### Prompt 1
In the article on replicating relational database tables into an analytics warehouse, at what table size does the naive approach start to break down?
### Prompt 2
Continue the article on loading large relational database tables into an analytics warehouse from the point where it stops.

Loading Large Relational Database Tables Into an Analytics Warehouse Without Blocking Production — A Data Orchestrator Pattern

A chunked, memory-efficient full-load pattern for replicating relational database tables into an analytics warehouse using query-based extraction and data orchestrator pipeline.

If you run an analytics warehouse alongside a relational database as your OLTP store, you've probably dealt with this: how do you replicate large tables without killing your production database, blowing up your orchestrator's memory, or spending hours debugging silent data loss?

This article walks through the architecture, trade-offs, and battle-tested patterns for full-load replication from a relational database into an analytics warehouse using a data orchestrator as the pipeline layer. No CDC, no binlog, no replica required — just well-designed query-based extraction that respects your production database instance.

Whether you're running 500K rows or 50M, these patterns will save you from the pitfalls I've already hit.

The Problem With the Naive Approach

The textbook way to move data between databases in an orchestrator like Airflow, Prefect, or Dagster looks something like this:

Block 1 — Data Loader: SELECT * FROM big_table → materialize entire result into a DataFrame.

Block 2 — Data Exporter: Take that DataFrame → INSERT INTO warehouse_table.

This works fine for small tables. But once your table crosses the 5M-row or 1GB threshold, things break down fast:

Source database side: A single SELECT * on a large table under REPEATABLE READ (the default isolation level) forces the database to maintain an MVCC snapshot for the entire duration of the query. On a 10-minute extraction, that means undo logs stay alive, the history list grows, buffer pool pressure increases, and the purge thread stalls. Your production app starts feeling the drag.

Orchestrator side: Most orchestrators pass data between blocks by materializing the full DataFrame in memory. A 10M-row table sitting in RAM between a loader block and an exporter block can easily OOM your worker process — and you won't know until it crashes mid-pipeline.

Analytics warehouse side: A single massive INSERT can spike memory on the warehouse server and, depending on your table engine, create write pressure that affects query performance.

I needed something better.

Server-Side Cursor vs. Normal Query: Why It Matters

Before diving into the pipeline design, it's worth understanding a fundamental database client behavior that most engineers don't think about until it bites them.

### Provided data

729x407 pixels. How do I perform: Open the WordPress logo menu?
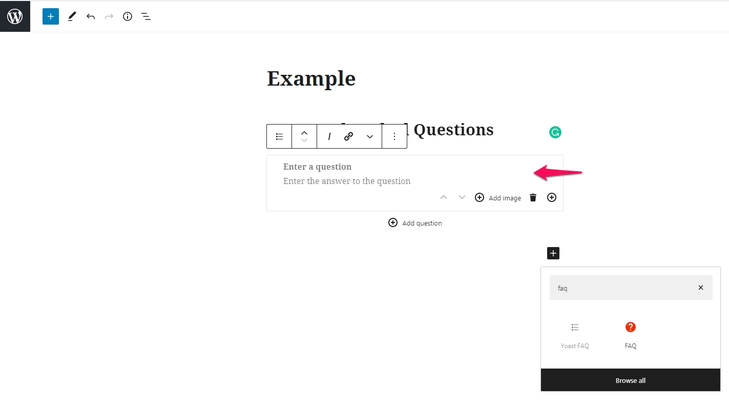[15, 16]
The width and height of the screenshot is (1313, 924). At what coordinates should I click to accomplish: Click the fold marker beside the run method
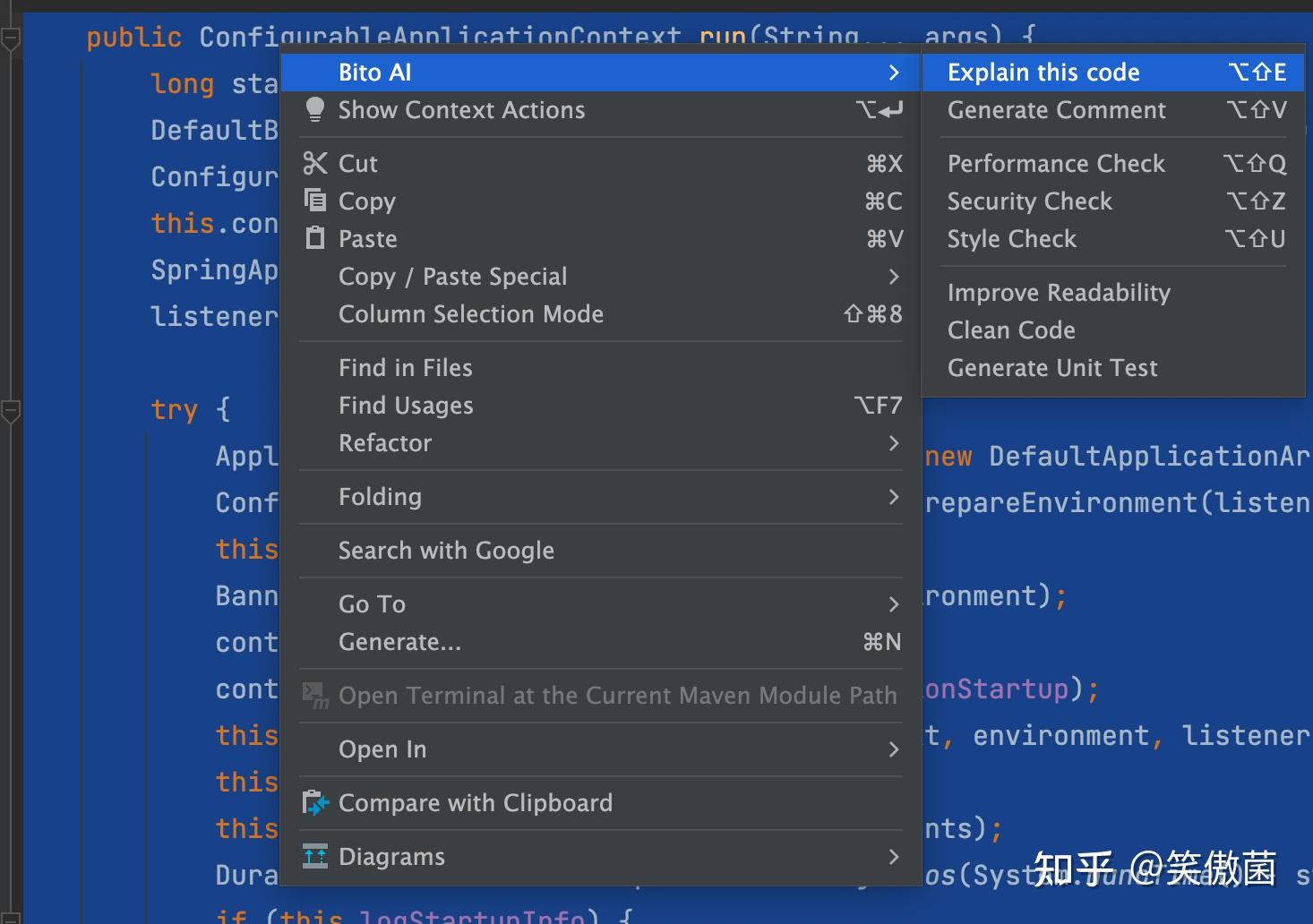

### Written reply 1
Once the table crosses the 5M-row or 1GB threshold.

### Written reply 2
When you execute a normal query through a database client — the default behavior is client-side buffering. The database server executes the query, serializes the entire result set, and sends it all to the client. The client library then buffers every row in memory before your application code sees the first row. A SELECT * on a 10M-row table means 10M rows land in your Python process's RAM before pd.read_sql() returns.

A server-side cursor changes this behavior. Instead of buffering the entire result, the client fetches rows on demand from the server — typically one row or a small batch at a time. Your application processes rows as they arrive, and memory stays flat regardless of table size.

Server-side cursors sound like the perfect solution, but they come with trade-offs. The database connection remains locked for the entire duration of the fetch — you can't run other queries on that connection until you've consumed or closed the cursor. If your processing is slow (say, a warehouse insert takes a few seconds per batch), the source database connection sits open and occupied for the full pipeline run. Long-lived connections under heavy load can trigger wait_timeout kills, and if the pipeline crashes mid-cursor, the connection may not be released cleanly.

What I Chose Instead: Chunked Short-Lived Queries

Rather than holding a single long-lived server-side cursor open for the entire extraction, I use keyset pagination with short-lived connections. Each chunk is a new, independent SELECT query:

query = text(f"""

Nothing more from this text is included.